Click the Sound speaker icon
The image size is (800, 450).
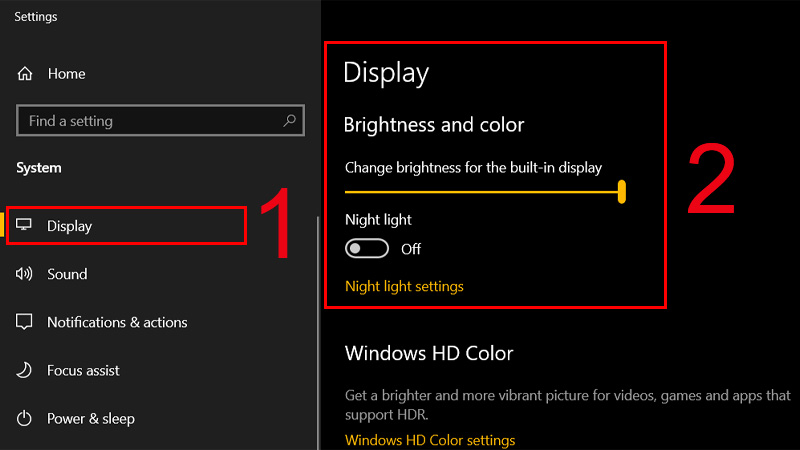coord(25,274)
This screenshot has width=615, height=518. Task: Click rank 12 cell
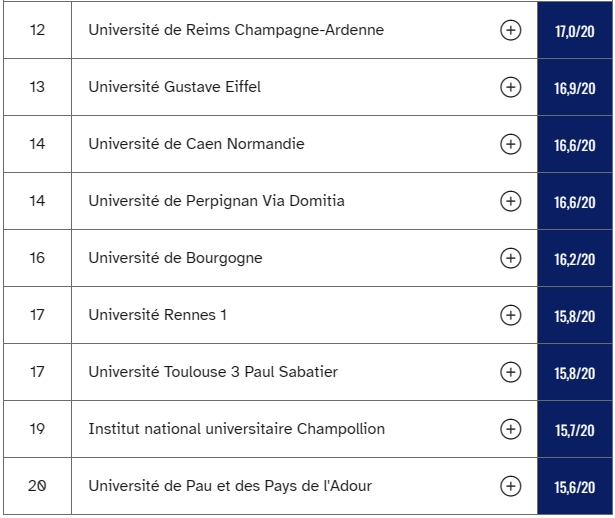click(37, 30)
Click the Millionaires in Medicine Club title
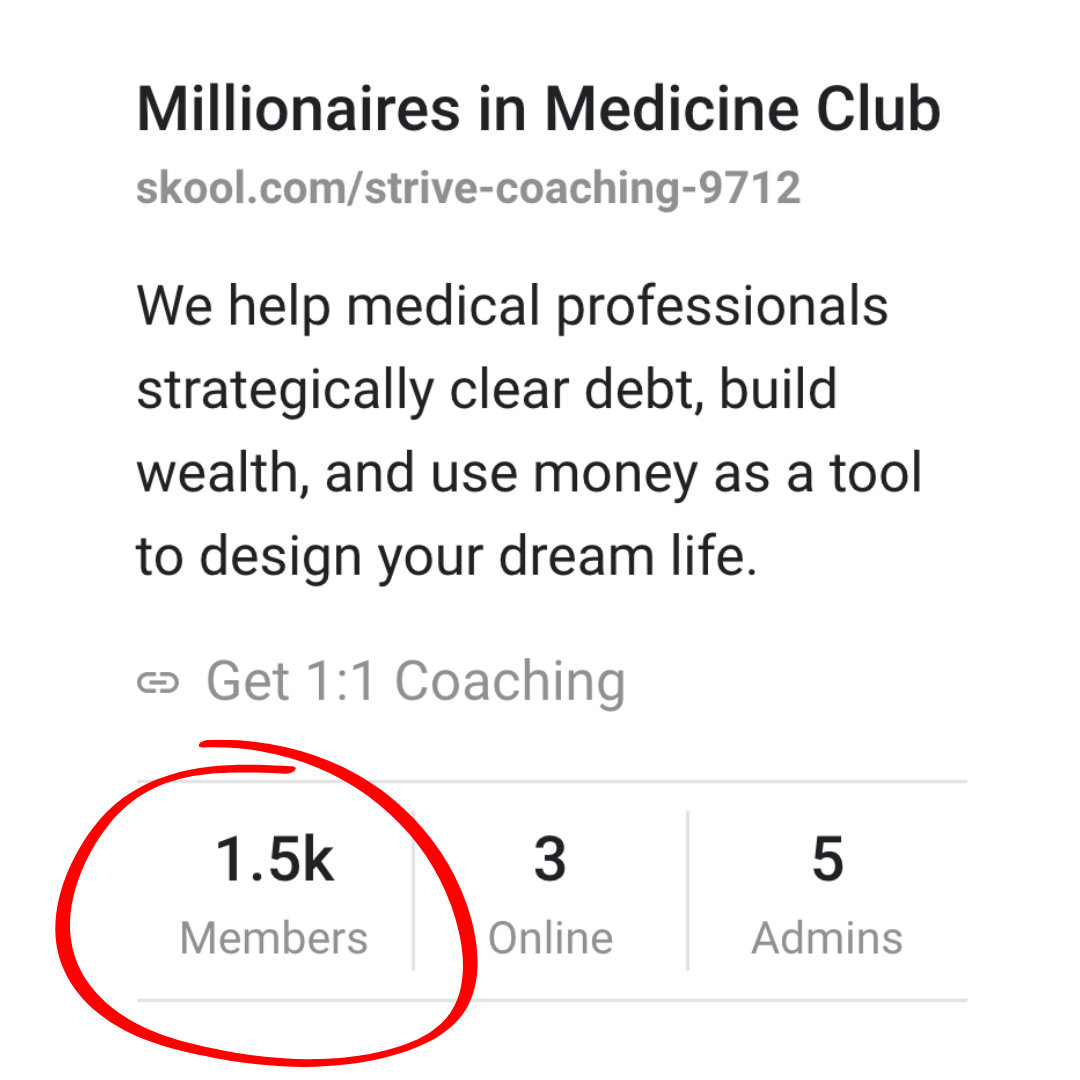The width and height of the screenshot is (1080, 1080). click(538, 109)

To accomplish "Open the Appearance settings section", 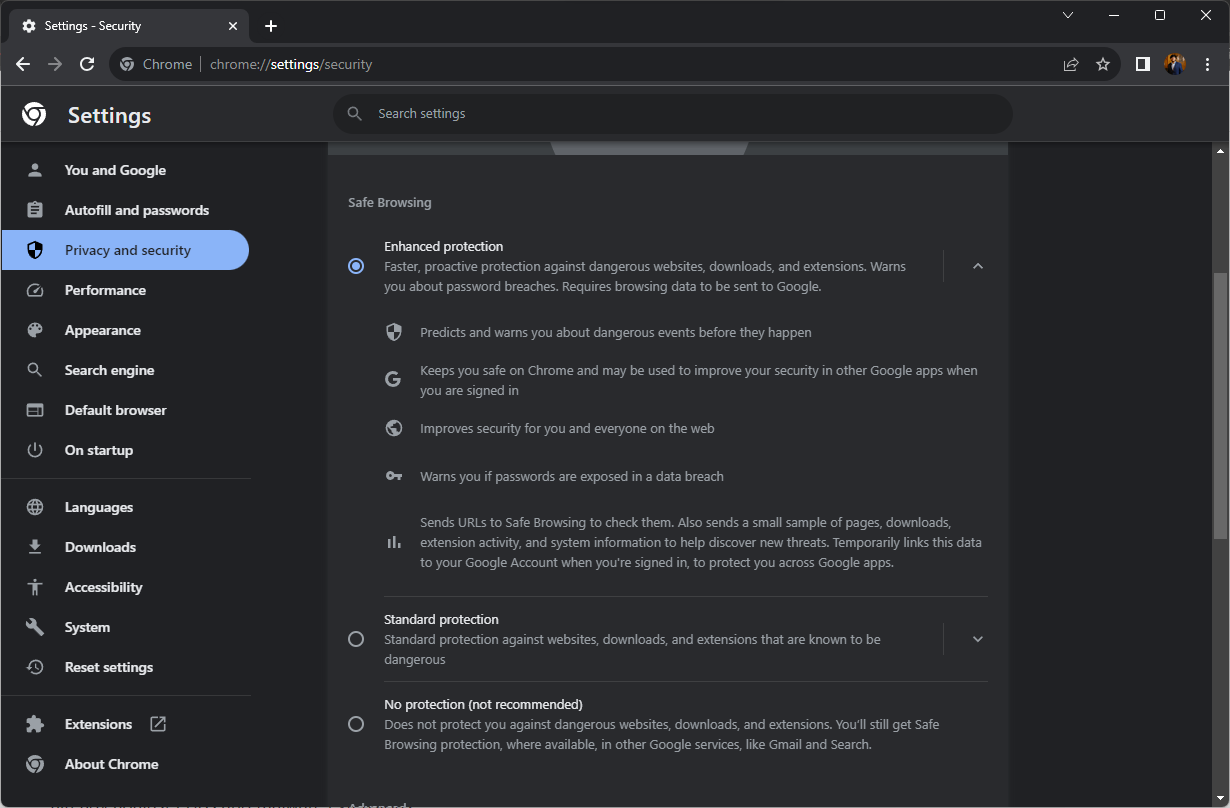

**Task to carry out**. The answer must be an exact copy of every record above, minus the pictures.

**Exercise output**.
Click the Sound speaker icon
The image size is (800, 450).
coord(25,274)
This screenshot has width=615, height=518. Task: Click rank 12 cell
click(37, 30)
Click the Millionaires in Medicine Club title
The width and height of the screenshot is (1080, 1080). click(538, 109)

To accomplish "Open the Appearance settings section", 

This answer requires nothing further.